> [Stored data]
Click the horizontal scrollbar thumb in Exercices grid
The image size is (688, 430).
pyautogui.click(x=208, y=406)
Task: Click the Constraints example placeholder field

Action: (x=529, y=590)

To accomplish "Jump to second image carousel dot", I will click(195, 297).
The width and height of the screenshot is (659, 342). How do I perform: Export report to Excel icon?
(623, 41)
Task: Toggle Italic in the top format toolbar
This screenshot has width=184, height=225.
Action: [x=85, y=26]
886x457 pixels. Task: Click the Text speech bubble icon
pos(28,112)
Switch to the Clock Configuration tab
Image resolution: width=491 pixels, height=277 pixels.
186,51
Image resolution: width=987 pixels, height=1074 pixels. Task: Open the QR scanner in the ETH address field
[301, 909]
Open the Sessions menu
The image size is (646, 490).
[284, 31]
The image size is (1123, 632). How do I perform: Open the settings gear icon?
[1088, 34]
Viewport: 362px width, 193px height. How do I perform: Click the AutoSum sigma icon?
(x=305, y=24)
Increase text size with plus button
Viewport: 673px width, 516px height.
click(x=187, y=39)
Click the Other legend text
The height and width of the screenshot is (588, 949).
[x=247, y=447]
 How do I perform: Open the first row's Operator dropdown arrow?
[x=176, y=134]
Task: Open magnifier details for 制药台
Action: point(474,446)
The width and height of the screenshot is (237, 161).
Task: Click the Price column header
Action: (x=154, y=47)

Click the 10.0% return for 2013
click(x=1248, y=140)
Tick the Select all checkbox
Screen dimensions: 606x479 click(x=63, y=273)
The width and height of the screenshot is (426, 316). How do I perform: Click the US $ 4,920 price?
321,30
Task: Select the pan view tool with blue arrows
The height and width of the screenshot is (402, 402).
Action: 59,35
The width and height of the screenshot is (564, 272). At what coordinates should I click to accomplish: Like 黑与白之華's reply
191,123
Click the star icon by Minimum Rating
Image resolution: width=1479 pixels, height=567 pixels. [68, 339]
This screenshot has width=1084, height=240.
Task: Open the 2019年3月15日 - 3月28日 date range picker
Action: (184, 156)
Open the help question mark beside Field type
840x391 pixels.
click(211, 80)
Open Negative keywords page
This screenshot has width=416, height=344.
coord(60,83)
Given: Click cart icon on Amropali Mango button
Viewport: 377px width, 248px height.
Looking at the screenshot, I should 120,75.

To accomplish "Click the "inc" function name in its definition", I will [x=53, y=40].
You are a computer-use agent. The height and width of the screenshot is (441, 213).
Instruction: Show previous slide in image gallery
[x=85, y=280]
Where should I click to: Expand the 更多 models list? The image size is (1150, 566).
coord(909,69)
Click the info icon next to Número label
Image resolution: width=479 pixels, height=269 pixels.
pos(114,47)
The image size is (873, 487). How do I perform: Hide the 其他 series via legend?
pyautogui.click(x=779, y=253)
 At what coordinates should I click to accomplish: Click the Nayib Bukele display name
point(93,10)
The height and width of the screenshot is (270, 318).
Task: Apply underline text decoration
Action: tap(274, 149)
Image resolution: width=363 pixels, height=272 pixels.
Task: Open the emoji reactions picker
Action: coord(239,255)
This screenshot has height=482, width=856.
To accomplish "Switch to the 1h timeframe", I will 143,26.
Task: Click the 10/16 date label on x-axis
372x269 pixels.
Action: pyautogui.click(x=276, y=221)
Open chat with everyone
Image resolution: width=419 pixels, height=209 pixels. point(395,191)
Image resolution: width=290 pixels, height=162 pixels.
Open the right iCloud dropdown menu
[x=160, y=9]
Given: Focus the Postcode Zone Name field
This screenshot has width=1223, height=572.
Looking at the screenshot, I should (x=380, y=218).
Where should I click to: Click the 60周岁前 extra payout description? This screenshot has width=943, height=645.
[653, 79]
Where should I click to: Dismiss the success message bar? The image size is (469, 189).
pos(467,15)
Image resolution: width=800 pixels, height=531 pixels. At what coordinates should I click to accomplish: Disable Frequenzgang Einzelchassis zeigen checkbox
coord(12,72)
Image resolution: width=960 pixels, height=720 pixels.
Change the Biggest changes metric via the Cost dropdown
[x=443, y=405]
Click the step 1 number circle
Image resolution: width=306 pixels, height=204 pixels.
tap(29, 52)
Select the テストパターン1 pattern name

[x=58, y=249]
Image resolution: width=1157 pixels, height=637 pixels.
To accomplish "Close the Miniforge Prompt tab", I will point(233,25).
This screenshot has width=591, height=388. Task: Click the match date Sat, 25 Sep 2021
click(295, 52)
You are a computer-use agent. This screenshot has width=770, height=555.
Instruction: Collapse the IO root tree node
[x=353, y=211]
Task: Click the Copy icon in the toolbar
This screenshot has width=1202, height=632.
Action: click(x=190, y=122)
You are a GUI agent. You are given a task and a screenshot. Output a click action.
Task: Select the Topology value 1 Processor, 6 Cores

> [About this exercise] When a line of the material holds the string "will", copy that line.

> [Task output]
To accomplish "Jump to second image carousel dot", I will click(195, 297).
To accomplish "Click the "inc" function name in its definition", I will [x=53, y=40].
To accomplish "Switch to the 1h timeframe", I will 143,26.
To accomplish "Close the Miniforge Prompt tab", I will point(233,25).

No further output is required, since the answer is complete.